(Dataset records)
Segment Open

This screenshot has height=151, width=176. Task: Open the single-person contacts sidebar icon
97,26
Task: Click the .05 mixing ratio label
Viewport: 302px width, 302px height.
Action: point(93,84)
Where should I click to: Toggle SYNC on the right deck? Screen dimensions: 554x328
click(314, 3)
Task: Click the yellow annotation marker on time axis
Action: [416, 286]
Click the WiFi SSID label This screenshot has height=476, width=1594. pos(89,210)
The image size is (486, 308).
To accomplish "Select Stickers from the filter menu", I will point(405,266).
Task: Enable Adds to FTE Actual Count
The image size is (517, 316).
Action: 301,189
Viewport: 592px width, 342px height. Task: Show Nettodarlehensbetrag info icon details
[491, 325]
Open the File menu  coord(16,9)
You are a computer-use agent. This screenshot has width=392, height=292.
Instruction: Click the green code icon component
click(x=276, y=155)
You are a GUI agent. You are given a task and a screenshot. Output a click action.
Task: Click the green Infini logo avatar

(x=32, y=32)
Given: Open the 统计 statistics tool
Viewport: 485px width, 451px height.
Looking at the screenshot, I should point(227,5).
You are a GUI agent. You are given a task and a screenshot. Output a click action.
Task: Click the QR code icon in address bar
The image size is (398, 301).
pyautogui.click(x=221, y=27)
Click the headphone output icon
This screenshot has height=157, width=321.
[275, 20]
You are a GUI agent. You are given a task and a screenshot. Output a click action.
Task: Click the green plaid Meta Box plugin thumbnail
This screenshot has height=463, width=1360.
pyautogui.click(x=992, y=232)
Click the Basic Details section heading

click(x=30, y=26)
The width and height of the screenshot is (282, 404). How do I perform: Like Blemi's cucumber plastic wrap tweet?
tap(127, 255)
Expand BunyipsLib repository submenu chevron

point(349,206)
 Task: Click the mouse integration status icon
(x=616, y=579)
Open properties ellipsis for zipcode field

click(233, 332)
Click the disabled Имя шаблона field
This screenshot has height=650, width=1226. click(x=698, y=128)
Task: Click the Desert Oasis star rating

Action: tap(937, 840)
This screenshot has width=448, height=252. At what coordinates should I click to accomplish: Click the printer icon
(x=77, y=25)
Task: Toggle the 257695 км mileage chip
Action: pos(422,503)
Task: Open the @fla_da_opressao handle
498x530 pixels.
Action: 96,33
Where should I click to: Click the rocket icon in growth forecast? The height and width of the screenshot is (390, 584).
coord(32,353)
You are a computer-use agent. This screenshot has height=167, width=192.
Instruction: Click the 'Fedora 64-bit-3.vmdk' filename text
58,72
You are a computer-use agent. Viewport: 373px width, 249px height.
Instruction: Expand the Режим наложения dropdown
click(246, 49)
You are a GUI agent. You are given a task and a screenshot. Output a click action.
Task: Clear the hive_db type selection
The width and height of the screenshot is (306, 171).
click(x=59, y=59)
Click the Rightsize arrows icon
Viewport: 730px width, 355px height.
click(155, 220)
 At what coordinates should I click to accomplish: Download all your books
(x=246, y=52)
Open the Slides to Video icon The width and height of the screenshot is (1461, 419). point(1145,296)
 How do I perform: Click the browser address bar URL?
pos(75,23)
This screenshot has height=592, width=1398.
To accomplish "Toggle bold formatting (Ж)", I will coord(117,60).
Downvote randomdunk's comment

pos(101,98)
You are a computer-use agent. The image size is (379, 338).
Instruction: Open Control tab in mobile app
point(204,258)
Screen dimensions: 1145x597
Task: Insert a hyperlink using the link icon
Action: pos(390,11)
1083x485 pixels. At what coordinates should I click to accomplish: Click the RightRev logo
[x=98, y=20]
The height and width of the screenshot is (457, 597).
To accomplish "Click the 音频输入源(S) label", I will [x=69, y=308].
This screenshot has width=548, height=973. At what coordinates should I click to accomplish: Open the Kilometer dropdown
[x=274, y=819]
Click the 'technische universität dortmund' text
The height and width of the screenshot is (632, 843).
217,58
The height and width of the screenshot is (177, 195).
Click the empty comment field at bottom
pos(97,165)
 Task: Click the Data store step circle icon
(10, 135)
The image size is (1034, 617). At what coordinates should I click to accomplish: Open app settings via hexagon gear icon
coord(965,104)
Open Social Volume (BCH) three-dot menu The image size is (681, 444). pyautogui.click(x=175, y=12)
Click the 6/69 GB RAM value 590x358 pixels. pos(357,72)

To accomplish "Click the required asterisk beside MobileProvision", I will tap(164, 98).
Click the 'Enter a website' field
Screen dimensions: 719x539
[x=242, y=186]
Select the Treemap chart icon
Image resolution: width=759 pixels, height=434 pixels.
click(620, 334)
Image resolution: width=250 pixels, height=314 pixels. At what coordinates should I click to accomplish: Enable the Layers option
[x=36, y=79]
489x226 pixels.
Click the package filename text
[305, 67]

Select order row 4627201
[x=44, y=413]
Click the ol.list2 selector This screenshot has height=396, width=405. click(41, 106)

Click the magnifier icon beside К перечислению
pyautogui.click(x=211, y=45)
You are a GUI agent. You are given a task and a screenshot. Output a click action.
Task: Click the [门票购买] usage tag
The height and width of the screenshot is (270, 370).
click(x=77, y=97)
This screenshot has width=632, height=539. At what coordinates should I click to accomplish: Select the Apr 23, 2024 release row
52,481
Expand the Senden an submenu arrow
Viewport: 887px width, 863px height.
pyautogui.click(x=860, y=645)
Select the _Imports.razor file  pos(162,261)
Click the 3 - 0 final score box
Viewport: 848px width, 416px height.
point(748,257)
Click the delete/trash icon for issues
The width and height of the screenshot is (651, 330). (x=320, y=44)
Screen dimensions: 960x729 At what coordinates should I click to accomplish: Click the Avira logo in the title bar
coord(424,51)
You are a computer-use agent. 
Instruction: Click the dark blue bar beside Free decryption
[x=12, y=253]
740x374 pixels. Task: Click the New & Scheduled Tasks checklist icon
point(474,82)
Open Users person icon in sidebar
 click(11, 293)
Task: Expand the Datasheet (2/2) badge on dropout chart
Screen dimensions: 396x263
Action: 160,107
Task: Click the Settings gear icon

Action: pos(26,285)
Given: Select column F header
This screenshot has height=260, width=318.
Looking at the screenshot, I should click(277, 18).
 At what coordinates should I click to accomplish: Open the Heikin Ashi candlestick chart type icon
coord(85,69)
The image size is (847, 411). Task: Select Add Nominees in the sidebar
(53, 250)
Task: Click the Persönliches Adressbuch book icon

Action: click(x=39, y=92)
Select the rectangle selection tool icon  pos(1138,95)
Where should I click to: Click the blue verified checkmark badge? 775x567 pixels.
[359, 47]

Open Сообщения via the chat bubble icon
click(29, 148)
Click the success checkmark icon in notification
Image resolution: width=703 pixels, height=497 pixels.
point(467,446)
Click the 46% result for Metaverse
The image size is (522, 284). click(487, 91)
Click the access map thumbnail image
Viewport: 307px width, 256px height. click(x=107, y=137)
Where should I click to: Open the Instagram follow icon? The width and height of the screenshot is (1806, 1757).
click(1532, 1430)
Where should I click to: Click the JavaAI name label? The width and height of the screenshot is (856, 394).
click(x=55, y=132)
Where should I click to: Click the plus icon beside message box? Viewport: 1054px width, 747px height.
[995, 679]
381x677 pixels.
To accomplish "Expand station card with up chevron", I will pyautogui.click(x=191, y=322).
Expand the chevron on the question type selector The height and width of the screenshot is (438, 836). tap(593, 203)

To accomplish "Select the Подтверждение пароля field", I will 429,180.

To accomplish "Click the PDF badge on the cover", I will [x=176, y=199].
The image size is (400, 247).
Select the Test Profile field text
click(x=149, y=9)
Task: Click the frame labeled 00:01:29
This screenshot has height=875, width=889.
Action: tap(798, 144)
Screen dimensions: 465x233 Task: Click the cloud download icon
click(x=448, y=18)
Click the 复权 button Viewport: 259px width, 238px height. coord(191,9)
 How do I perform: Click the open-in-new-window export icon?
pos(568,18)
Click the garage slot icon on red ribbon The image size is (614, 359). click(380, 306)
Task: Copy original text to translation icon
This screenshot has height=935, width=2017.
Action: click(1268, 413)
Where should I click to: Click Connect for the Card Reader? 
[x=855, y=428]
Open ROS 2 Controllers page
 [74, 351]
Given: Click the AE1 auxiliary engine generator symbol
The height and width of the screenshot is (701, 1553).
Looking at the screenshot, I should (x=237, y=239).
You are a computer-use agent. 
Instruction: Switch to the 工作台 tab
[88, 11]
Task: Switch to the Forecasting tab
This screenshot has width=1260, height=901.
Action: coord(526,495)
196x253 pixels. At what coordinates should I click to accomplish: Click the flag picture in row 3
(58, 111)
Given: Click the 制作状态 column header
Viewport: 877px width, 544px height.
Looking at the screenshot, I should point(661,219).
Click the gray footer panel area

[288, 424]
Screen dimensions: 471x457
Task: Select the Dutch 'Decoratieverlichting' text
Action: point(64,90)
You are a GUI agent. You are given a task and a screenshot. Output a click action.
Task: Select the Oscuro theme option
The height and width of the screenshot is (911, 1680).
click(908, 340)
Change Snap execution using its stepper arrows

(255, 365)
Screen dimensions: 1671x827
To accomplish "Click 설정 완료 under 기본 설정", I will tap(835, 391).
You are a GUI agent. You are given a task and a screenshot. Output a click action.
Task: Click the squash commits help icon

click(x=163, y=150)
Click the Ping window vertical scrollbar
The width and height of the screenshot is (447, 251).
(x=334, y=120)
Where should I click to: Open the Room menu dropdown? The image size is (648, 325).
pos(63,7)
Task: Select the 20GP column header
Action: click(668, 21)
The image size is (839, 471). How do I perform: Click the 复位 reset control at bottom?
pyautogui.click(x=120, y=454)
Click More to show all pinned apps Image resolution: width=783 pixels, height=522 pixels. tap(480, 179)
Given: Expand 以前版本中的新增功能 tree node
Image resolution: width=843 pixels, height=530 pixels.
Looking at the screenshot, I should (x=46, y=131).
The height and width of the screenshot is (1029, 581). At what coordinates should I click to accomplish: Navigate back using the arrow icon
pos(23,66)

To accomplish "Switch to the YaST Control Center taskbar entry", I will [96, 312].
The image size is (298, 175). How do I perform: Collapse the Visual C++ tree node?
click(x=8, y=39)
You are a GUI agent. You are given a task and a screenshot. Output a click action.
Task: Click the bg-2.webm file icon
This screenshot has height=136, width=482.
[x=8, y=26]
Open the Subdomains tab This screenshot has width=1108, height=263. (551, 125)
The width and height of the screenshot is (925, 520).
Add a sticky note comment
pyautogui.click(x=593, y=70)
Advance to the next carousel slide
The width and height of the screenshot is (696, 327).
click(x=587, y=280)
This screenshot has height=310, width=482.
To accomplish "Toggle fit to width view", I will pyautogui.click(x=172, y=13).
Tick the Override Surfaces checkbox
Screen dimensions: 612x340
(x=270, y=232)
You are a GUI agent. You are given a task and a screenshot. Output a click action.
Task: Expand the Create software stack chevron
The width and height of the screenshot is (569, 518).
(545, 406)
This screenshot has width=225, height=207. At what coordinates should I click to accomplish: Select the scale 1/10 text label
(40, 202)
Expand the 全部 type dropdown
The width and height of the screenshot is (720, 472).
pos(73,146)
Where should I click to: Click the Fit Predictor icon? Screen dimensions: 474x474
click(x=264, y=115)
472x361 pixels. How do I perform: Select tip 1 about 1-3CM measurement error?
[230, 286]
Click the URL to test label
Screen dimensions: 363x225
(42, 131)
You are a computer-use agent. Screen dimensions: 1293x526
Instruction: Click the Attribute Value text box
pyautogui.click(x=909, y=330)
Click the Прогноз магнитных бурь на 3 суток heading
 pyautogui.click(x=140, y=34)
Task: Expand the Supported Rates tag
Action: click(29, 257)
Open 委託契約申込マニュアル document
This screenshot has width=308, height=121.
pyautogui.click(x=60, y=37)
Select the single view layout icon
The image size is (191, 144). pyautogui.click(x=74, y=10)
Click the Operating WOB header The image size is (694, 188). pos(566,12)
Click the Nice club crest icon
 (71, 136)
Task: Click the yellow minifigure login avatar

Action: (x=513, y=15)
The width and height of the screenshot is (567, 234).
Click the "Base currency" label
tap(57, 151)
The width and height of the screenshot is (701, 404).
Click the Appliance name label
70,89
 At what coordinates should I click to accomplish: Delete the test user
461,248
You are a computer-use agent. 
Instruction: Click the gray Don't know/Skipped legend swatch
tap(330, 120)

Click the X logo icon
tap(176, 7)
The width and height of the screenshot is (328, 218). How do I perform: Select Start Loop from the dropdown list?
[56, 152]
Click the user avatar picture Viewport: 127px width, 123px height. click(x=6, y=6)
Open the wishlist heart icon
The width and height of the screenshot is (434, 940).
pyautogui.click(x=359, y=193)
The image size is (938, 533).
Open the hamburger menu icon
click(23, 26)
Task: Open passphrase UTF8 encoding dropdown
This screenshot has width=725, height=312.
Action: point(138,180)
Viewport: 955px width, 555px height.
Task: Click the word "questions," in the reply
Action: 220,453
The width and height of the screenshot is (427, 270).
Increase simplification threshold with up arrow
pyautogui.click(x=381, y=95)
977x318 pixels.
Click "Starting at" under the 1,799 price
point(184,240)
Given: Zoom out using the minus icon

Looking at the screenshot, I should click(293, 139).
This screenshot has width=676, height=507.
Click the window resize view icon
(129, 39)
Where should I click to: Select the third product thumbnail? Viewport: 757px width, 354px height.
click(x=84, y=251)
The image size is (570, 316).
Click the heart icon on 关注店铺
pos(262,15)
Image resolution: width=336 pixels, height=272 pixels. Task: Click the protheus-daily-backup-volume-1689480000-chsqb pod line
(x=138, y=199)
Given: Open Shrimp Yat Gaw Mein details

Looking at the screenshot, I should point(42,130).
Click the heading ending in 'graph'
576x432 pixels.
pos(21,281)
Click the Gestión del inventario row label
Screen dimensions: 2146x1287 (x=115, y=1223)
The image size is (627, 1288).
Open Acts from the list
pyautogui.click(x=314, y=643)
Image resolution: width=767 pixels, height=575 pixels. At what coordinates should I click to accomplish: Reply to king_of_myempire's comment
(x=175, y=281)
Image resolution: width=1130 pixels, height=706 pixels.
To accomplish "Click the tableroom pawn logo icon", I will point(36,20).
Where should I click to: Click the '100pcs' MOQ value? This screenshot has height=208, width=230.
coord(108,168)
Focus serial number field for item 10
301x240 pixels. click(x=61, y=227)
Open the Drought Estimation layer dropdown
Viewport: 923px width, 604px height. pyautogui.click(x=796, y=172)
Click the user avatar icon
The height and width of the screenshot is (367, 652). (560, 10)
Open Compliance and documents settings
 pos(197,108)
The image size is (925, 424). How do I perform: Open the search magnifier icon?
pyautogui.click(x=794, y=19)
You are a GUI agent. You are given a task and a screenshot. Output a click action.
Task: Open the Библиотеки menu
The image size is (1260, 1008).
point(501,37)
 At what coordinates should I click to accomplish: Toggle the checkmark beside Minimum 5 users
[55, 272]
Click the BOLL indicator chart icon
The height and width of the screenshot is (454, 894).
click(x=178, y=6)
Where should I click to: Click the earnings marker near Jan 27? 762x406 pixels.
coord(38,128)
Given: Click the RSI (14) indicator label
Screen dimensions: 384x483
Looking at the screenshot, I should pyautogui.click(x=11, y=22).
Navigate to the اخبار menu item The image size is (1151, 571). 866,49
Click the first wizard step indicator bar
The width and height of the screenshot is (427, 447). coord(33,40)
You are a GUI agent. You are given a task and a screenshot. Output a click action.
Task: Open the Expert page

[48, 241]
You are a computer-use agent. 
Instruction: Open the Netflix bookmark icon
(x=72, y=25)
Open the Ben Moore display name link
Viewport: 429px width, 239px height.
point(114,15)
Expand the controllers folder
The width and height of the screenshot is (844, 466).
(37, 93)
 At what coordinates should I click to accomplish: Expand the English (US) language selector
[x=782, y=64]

Segment Closed

• Task description:
Retype exactly, and only, the lines above from the one where "The width and height of the screenshot is (427, 270)." occurs up to and including the one where "The image size is (627, 1288)." occurs.

• Exercise result:
The width and height of the screenshot is (427, 270).
Increase simplification threshold with up arrow
pyautogui.click(x=381, y=95)
977x318 pixels.
Click "Starting at" under the 1,799 price
point(184,240)
Given: Zoom out using the minus icon

Looking at the screenshot, I should click(293, 139).
This screenshot has width=676, height=507.
Click the window resize view icon
(129, 39)
Where should I click to: Select the third product thumbnail? Viewport: 757px width, 354px height.
click(x=84, y=251)
The image size is (570, 316).
Click the heart icon on 关注店铺
pos(262,15)
Image resolution: width=336 pixels, height=272 pixels. Task: Click the protheus-daily-backup-volume-1689480000-chsqb pod line
(x=138, y=199)
Given: Open Shrimp Yat Gaw Mein details

Looking at the screenshot, I should point(42,130).
Click the heading ending in 'graph'
576x432 pixels.
pos(21,281)
Click the Gestión del inventario row label
Screen dimensions: 2146x1287 (x=115, y=1223)
The image size is (627, 1288).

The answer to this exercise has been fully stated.